Aim of the task: Where a line in the data below includes the word "pixels", count it. State the total and nothing more.

Material for this task:

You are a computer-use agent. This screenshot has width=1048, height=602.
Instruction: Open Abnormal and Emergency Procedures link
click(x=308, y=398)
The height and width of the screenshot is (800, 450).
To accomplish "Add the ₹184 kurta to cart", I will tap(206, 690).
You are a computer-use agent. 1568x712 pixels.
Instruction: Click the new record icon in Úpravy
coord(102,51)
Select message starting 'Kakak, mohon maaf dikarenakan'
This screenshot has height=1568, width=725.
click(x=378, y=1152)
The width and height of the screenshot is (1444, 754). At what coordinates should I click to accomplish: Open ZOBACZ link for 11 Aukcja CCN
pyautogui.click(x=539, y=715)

...

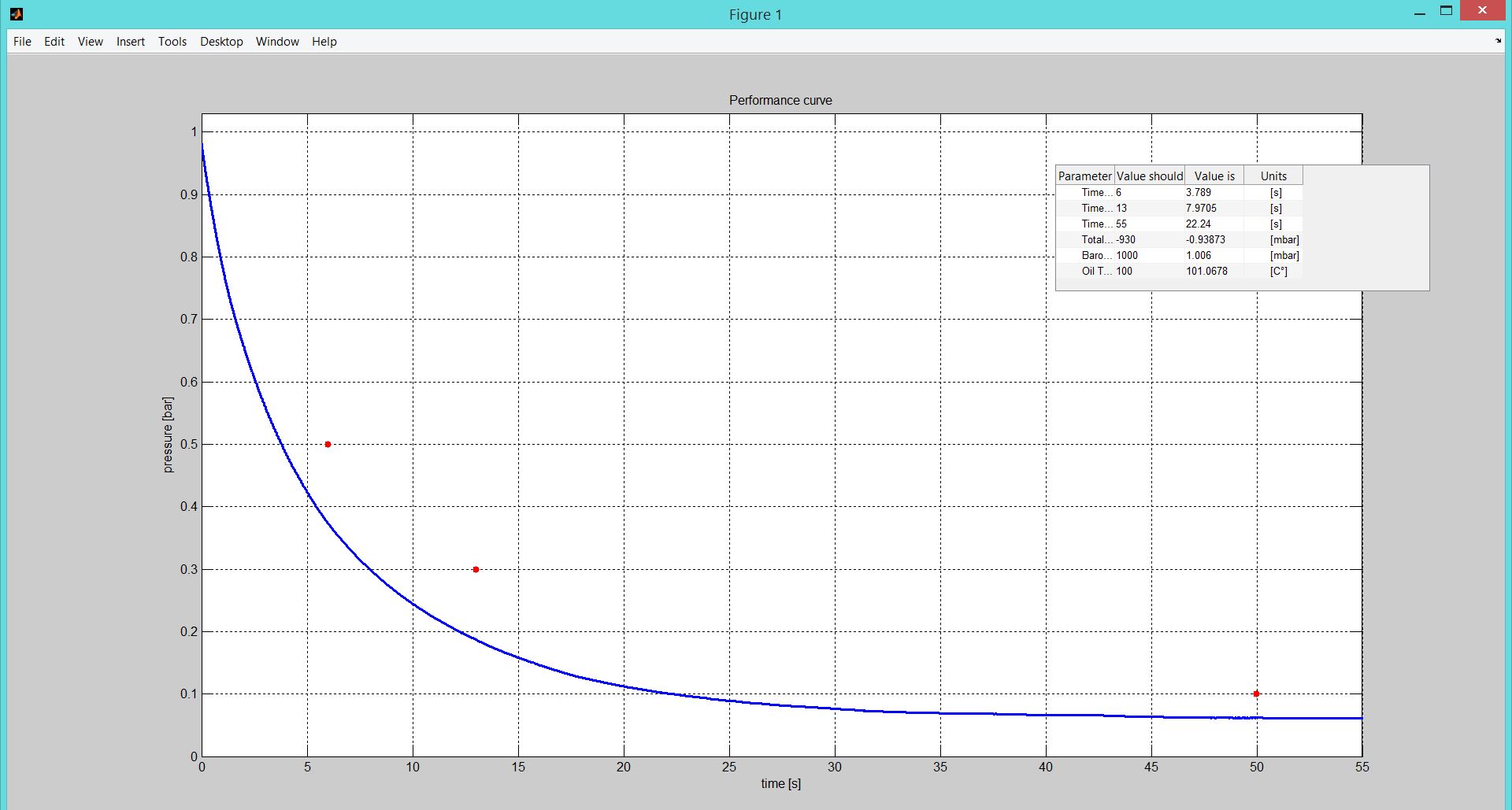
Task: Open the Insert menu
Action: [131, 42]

==

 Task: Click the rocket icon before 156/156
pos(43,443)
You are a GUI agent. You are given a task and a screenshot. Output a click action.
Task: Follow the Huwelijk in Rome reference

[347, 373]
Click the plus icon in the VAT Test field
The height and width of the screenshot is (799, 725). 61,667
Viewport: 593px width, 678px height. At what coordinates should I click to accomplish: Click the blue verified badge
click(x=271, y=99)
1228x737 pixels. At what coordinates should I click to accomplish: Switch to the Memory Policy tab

Answer box: 2